Si la société intimée a fait diligenter diverses investigations sur les comptes et avoirs personnels du salarié, c’est non seulement sur la base d’une alerte et de données objectives permettant de suspecter sa volonté de transparence et sa probité mais encore en raison de la confusion de certaines des explications données.
Par ailleurs, aucun traitement péjoratif ou déloyal du salarié ne saurait être déduit des références jurisprudentielles contenues dans les conclusions en cause d’appel – données à titre général et informatif – par le conseil de l’employeur en réponse aux moyens soulevés.
La demande doit donc être rejetée, par confirmation du jugement entrepris.
Sur le solde de l’indemnité conventionnelle de licenciement :
Le salarié réclame la somme de 4'576,41 euros à ce titre.
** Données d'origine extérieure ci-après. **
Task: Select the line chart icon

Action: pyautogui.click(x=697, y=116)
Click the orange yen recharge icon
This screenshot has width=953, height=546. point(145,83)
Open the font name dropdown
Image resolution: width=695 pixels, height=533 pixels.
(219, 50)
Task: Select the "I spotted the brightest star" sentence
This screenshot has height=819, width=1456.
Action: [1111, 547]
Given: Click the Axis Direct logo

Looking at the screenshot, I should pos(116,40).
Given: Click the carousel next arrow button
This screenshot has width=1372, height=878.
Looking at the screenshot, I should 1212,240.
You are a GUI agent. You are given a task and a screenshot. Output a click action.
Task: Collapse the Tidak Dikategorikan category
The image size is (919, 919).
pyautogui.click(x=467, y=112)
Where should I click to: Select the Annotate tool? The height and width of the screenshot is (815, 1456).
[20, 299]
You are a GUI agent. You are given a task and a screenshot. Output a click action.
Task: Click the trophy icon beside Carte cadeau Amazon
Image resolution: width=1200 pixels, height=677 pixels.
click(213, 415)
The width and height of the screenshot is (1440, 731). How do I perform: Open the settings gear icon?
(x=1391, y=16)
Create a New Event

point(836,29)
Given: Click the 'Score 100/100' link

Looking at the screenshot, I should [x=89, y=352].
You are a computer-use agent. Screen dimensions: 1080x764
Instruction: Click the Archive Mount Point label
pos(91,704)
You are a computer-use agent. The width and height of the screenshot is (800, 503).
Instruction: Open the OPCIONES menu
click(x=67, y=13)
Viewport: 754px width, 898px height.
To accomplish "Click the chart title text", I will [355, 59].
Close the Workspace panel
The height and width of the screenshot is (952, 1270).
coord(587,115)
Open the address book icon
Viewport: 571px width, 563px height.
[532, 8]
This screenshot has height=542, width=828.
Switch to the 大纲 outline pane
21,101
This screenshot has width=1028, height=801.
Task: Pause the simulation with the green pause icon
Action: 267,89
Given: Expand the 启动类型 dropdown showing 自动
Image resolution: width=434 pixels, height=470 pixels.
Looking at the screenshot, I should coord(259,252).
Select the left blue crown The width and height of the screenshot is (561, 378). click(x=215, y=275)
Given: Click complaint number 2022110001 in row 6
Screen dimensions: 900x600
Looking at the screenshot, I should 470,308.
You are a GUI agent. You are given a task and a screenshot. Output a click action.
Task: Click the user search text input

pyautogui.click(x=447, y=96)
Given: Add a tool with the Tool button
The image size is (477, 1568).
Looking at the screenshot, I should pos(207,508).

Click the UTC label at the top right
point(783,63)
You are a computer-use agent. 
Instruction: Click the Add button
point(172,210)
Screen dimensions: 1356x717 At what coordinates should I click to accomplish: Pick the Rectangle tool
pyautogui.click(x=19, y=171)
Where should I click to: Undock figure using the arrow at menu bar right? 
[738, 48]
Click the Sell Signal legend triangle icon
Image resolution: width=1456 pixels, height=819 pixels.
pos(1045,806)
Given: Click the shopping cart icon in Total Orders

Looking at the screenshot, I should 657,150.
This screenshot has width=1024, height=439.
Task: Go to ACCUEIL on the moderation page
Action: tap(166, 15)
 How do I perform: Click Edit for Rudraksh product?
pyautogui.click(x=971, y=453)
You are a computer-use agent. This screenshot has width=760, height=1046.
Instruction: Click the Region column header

La société intimée rappelle que l’indemnité conventionnelle de licenciement doit être calculée selon les dispositions de l’article 26 de la convention collective de la banque et que la mensualité qui sert de base à l’assiette de calcul est égale à 1/13 du salaire de base annuel défini à l’article 39, soit 'le salaire y compris le 13e mois […] à l’exclusion de toute prime fixe ou exceptionnelle ou de tout élément variable'. Elle soutient que le salarié ne peut donc prétendre, le cas échéant, qu’ à un solde de 3272,80 euros à ce titre.
Le calcul effectué par la société BNP Paribas à hauteur de 3272,80 euros, conforme aux dispositions des articles 26 et 39 de la convention collective de la banque et à l’ancienneté de Z X, doit être retenu pour accueillir sa demande de solde d’indemnité conventionnelle de licenciement, par infirmation du jugement entrepris.
Sur les intérêts:
Conformément aux dispositions de l’article 1231-7 du Code civil, les intérêts au taux légal, avec capitalisation dans les conditions de l’article 1343-2 du Code civil, courent sur la créance salariale (rappel d’indemnité de licenciement) à compter de l’accusé de réception de la convocation de l’employeur devant le bureau de conciliation ( soit le 30 juillet 2013).
Sur les frais irrépétibles et les dépens:
L’équité commande de confirmer le jugement de première instance relativement aux frais irrépétibles et de ne pas faire application de l’article 700 du code de procédure civile à l’une quelconque des parties en cause d’appel.
L’employeur, qui succombe relativement au solde d’indemnité de licenciement qu’il devait, même en cas de licenciement fondé sur une cause réelle et sérieuse, doit être tenu aux dépens de première instance et d’appel.
La demande du salarié tendant à mettre à la charge de l’employeur le droit proportionnel de l’huissier prévu à l’article R 444-53 du code du commerce doit être rejetée; en effet, l’article R 444-55 de ce code a exclu le droit proportionnel pour les créances résultant de l’exécution du contrat de travail.
PAR CES MOTIFS
La Cour, après en avoir délibéré, statuant publiquement, par arrêt contradictoire prononcé par mise à disposition au greffe, les parties en ayant été avisées dans les conditions prévues à l’article 450 alinéa 2 du code de procédure civile,
Confirme le jugement déféré sauf en ses dispositions relatives au solde d’indemnité conventionnelle de licenciement et aux dépens,
Statuant à nouveau des chefs infirmés et y ajoutant,
Condamne la société BNP Paribas à payer à Z X la somme de 3 272,80 € à titre de solde d’indemnité conventionnelle de licenciement,
Dit que les intérêts au taux légal, avec capitalisation dans les conditions de l’article 1343-2 du code civil, sont dus à compter du 30 juillet 2013 pour cette créance salariale,
Rejette les autres demandes des parties,
Condamne la société BNP Paribas aux dépens de première instance et d’appel.